# EXERCISE TASKS
- A) Write out the stretch of the soapmaking forum thread from "I do not teach" through "most other bars.".
- B) Continue the forum thread about teaching soapmaking from its last sentence onward.

# How do you teach soaping, without losing business?



## Angelknitter12 (Feb 16, 2012)

I am really hoping for some answers, and this post is not simply a vent.

Since I started soaping a couple of years ago I have had many, many people ask me to teach them. I have been happy to share with them and now find myself in a difficult position because a couple of the people I taught have now opened their own soaping business and are my direct competitors using my exact recipe. When I do shows they are right there selling the soaps I taught them to make. 

So how do you share your knowledge without putting your business in danger? Do you teach others to soap, and if not what do you say to those who ask to be taught? I would not be where I am without Vicki, and the knowledge she has been willing to share. Do I pay it forward? I do offer a fairly unique product in my particular felted soap, but I constantly have people in my area asking me to teach them.


----------



## Guest (Dec 17, 2012)

Stop teaching for free... have soap workshops and charge for your time and you can teach more than one person at a time.. Stop sharing your recipe, its yours.. pick a simple recipe to teach and make sure you tell them you won't share your personal hard earned recipe.. they can do that on their own.. they are less likely to copy you when they have to work harder to get there.. Its not easy starting a business and keeping it going.. I have had one person do this same thing to me.. I still outsell her.. find different avenues than the one she has. you have a specialty product, don't teach to others near you... Its yours alone.. your felted soaps.
You can share without giving the best secrets away.. Market your products and it will fall into place for you..Many give up after just a couple of years.. and stop, make sure you are still there to sell soap..


----------



## NubianSoaps.com (Oct 26, 2007)

I do not teach my recipe, I teach the walmart recipe only, although I do explain how to tweak a recipe for size and ingredients on the sage.com I do not share everything. 

I have seen other felted soaps Kami and you are so talented, although I would not be selling or teaching this technique, I would explain it basically during class. While you used a basic recipe to teach. I know so many of your use the walmart recipe to sell, I would be guarding that as a secret, it simply is (that percentage of hard to soft oils) much better soap than most other bars.

# DATA SECTION
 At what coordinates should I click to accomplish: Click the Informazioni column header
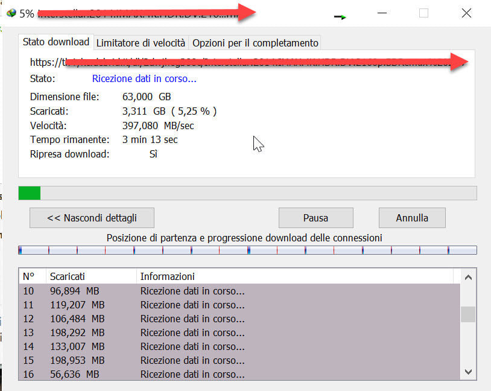[296, 276]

# ANSWERS FOR THE EXERCISE
- A)
I do not teach my recipe, I teach the walmart recipe only, although I do explain how to tweak a recipe for size and ingredients on the sage.com I do not share everything. 

I have seen other felted soaps Kami and you are so talented, although I would not be selling or teaching this technique, I would explain it basically during class. While you used a basic recipe to teach. I know so many of your use the walmart recipe to sell, I would be guarding that as a secret, it simply is (that percentage of hard to soft oils) much better soap than most other bars.

- B)
Nobody I have taught to soap has effected my sales. I did note this year several were doing, are doing exactly the same marketing I am, to many of the same exact people on FB, but it has not hurt my sales, which are up from last year.

So for me it is about sales, perhaps when I see a hurt in sales I will stop.

But yes, behind the scenes we do talk privately about this. With livestock you help because it is the welfare of the animal. But as your soap business grows at some point you are shooting yourself in the foot helping, especially locals. 

With the does dry making an extra $40 a day up to $160 a day doing classes 2 or 3 times a week, plus they buy soap and toiletries and kits, I won't be stopping classes anytime soon. It can cause you pause when a large buyer wants to learn how to make soap out of her own goatmilk, but that can go two ways, if you say no, she will either learn elsewhere or she may not buy from you anymore because she is pissed. But in reality, duplicating what I do for retail, is going to take a very long time, or she will fail  V


----------



## Caprine Beings (Sep 19, 2008)

I do not teach soaping any more. Only a couple of people are "allowed to help" and my 4-Hers make their soaps here. I did not let them have two of my recipes...just my standard. I am so glad to have let the 4-Hers make soap for their fund raisers...it has brought in plenty of money for their projects already and not much is left. It did not take sales away from me so it is a good deal.
Tam


----------



## Lynn_Theesfeld (Feb 21, 2010)

I say teach away!!! These ladies have hit all the major "nails" on the head already.

Go for it!


----------



## jdranch (Jan 31, 2010)

Maybe have people sign a non compete that they will not do "your" markets or sell within x number of miles?


----------



## Terri-Lynn (Nov 7, 2007)

I charge $85 an afternoon and actually no one I've ever taught has gone into business, and 1 person who had thought about it has decided it's easier to subcontract me to make the soaps she wanted to add to her farm business. I only teach a few times a year and do a minimum of 3 people no more than 5 an afternoon. Most had an interest and a few have remained hobby soapers who buy supplies from me. I say good luck and make sure you have proper insurance.


----------



## Angelknitter12 (Feb 16, 2012)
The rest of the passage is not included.